Se KANT não pode ser reputado como o fundador da Filosofia moderna – que se inicia com DESCARTES e BACON – merece ao menos ser considerado como seu grande renovador. Com ele, a Filosofia conhece nova fase. Para o seu pensamento convergiram diversas correntes filosóficas, inclusive antagônicas entre si, como o idealismo, o empirismo e o positivismo. Procurou conciliar o materialismo e o idealismo em um único sistema, embora de direções filosóficas heterogêneas e opostas. Os materialistas históricos acusam que o pensamento de KANT tem sido usado como arma poderosa pelos seus críticos, ao fazerem considerar a matéria como coisa em si (noumenon) e pois de todo incognoscível. Mas, apesar das inevitáveis discordâncias, KANT é, sem dúvida, um dos maiores filósofos de todos os tempos.

A importância de sua obra excede em muito os limites deste ensaio. Mas não se pode falar nas relações entre Direito e Moral sem se destacar a importante contribuição que KANT deu ao tema.

Convém situar algumas de suas premissas, para entender a lógica com que abordou a questão.

KANT se propusera a indagar sobre as condições, os limites e a validade do conhecimento.

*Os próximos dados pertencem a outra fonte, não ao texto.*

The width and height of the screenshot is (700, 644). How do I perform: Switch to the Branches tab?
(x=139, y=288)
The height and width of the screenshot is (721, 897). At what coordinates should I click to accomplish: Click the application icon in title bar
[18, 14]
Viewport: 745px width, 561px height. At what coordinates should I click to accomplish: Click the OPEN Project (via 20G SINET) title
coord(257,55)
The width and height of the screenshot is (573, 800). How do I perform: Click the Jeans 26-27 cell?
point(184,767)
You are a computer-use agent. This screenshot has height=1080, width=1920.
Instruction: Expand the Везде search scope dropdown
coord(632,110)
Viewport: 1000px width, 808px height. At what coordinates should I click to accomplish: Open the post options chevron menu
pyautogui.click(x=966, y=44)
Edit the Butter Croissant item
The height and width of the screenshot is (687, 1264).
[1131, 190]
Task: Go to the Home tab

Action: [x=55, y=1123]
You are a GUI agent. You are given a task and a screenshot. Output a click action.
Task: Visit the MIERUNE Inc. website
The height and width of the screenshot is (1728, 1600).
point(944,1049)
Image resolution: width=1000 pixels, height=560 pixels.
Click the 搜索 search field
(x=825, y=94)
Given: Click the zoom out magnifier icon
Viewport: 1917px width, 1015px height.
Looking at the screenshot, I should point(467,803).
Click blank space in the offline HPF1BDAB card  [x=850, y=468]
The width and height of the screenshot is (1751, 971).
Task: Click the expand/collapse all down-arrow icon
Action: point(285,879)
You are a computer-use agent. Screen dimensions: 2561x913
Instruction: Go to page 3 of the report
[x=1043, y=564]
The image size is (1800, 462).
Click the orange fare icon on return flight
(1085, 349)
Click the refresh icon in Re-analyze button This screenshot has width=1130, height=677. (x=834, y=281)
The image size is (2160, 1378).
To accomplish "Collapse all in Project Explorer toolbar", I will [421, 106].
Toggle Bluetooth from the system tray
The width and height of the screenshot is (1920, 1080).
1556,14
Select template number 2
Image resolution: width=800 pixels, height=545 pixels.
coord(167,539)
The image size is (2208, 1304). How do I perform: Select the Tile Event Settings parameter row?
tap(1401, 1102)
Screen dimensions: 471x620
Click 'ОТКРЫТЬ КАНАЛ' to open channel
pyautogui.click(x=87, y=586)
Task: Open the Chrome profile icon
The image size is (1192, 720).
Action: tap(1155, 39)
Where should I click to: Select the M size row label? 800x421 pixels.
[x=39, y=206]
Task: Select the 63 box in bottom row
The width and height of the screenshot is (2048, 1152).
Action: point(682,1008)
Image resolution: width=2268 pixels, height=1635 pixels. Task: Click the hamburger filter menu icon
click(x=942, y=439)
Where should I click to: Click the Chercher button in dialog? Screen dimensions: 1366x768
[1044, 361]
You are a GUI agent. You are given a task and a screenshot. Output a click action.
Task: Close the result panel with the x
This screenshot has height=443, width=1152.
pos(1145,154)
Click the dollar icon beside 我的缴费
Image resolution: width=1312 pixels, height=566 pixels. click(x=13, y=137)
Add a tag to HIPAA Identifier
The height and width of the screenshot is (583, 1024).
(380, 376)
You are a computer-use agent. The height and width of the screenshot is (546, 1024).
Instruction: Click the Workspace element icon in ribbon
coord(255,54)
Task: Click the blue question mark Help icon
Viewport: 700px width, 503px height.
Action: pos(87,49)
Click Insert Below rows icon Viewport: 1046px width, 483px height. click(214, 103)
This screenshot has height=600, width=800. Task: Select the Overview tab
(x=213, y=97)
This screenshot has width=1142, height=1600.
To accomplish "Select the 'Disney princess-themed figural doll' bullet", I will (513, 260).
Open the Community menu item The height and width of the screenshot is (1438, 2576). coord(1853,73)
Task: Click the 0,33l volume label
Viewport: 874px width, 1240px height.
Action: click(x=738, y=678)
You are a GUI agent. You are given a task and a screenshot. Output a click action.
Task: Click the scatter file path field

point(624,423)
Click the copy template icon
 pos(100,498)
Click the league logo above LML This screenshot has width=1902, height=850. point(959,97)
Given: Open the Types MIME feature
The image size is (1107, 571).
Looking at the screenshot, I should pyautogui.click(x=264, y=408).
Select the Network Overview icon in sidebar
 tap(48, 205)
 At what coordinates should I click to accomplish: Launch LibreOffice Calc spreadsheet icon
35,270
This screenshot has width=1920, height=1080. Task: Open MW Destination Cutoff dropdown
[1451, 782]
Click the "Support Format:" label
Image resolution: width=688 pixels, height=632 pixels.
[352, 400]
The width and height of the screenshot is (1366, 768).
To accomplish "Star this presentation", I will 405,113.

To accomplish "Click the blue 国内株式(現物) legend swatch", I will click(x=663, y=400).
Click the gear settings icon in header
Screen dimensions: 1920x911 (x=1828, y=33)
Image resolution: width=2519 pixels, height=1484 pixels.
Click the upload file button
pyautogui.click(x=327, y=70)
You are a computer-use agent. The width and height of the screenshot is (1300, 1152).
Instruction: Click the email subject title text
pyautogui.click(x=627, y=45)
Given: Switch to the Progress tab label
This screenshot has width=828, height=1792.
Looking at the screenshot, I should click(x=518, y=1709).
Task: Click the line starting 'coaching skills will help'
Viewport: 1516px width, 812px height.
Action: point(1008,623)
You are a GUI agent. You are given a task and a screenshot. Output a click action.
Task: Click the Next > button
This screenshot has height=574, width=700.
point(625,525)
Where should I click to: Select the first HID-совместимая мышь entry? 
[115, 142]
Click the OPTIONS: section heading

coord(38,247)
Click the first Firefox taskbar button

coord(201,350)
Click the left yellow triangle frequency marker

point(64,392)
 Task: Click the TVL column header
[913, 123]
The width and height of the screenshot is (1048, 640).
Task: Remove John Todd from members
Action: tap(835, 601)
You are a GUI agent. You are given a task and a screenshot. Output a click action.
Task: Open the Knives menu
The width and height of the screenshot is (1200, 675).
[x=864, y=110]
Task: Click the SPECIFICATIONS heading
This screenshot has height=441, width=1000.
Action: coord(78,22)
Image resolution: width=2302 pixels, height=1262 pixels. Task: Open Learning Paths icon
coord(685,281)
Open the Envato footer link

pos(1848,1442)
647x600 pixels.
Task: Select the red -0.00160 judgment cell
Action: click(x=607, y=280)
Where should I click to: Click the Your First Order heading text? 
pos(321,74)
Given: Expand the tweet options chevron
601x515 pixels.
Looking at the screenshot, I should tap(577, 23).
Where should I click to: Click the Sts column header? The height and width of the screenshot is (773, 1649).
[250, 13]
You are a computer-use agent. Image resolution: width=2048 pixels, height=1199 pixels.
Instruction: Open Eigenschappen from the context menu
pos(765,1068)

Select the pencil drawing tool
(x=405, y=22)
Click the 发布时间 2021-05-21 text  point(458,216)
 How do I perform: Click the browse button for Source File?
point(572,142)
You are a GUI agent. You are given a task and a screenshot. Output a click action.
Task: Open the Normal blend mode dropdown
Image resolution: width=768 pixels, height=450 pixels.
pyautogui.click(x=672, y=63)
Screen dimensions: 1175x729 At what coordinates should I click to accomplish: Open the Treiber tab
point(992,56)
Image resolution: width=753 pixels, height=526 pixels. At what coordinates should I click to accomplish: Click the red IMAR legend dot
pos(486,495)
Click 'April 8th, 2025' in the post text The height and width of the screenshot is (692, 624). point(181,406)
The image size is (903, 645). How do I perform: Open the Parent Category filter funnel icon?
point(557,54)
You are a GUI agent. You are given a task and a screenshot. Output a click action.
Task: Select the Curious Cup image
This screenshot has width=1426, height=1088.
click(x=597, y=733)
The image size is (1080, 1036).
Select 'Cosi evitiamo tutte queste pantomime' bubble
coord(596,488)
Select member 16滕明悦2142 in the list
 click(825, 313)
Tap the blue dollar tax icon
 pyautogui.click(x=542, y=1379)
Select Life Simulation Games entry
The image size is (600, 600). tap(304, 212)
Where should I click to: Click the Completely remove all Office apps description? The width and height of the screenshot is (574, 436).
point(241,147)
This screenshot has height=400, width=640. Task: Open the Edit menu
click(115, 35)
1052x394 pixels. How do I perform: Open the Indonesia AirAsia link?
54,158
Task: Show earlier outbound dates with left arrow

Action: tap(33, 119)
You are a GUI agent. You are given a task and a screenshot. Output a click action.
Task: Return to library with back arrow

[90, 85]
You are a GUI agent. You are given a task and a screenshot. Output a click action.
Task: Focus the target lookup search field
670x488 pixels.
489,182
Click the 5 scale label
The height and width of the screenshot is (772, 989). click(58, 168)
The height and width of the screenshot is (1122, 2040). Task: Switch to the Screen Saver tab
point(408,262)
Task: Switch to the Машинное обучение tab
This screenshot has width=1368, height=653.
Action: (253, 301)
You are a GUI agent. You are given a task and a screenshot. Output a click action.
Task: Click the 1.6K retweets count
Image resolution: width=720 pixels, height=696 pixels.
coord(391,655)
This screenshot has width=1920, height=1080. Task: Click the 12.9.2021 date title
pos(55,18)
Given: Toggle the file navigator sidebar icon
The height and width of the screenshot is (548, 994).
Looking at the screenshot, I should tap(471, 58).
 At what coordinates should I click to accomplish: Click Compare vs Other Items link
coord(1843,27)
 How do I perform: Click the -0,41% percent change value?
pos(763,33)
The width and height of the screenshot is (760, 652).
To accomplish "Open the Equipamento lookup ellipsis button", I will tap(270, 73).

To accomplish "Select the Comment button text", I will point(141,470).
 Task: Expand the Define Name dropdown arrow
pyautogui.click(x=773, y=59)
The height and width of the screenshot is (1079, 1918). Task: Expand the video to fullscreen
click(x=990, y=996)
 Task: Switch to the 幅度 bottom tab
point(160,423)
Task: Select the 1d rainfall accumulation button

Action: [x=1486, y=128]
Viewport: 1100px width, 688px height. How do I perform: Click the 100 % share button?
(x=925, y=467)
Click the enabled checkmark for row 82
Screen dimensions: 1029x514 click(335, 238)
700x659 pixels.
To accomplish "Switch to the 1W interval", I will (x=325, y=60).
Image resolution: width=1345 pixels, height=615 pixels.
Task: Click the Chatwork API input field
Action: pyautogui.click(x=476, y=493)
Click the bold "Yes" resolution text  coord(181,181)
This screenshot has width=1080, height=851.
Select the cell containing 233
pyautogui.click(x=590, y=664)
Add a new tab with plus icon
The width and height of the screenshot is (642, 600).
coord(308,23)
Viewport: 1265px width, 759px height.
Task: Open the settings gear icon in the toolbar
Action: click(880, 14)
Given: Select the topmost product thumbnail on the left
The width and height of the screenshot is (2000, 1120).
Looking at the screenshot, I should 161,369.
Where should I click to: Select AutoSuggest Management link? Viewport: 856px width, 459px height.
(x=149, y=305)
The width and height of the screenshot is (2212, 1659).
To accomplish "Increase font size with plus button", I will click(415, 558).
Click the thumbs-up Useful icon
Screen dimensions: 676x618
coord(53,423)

Antes dele, a Filosofia cuidava mais da ontologia. Com KANT, passou do estudo do ser, para o do conhecer. Para ele, não conhecemos a coisa em si (noumenon), senão pela forma pela qual ela é apreendida (fenomenon).

O conhecimento é pois relativo, pois não se conhece a realidade, apenas a sua aparência.

Se isso se passa no campo da Filosofia teorética, especialmente no campo da gnoseologia, no campo da prática (no mundo da ação) o homem já se encontra em melhores condições de chegar à certeza absoluta, que o conhecimento teorético não lhe pode dar.

KANT expõe os problemas fundamentais do Direito na Metafísica dos Costumes (1797), obra dividida em duas partes, intituladas Doutrina do Direito e Doutrina da Virtude. Torna-se também necessário o conhecimento da Crítica da Razão Prática (1788) e da Fundamentação da Metafísica dos Costumes (1785), onde KANT expõe a sua famosa teoria da moral do dever. Para melhor conhecimento das relações entre Direito e Estado, é importante a leitura do apêndice Sobre a Paz Perpétua (1795), onde KANT expõe o seu projeto para a solução de controvérsias internacionais.

2. A lei do dever moral: o imperativo categórico

No mundo prático, temos consciência de um dado apriorístico, fruto de uma revelação, que não cabe propriamente dentro do conhecimento científico, que nos ensina o que devemos e o que não devemos fazer. KANT assim afirma o primado da razão prática sobre a teorética.

Para KANT existem certas concepções a priori, anteriores à própria experiência e cuja existência é admitida sem necessidade de comprovação. Uma dessas concepções apriorísticas é a liberdade, noção metafísica da qual não se pode dar uma demonstração teorética.

A liberdade, é pois, um postulado. Mas esta liberdade não pode ser incondicional. Quais então os limites da liberdade? Para KANT, se a causa livre, inerente à razão humana, obedecesse a alguma lei, livre já não seria. A causa - para ser livre – não pode estar sujeita à coação. KANT encontra os limites da liberdade em uma lei que não constranja, em uma lei que é acatada porque...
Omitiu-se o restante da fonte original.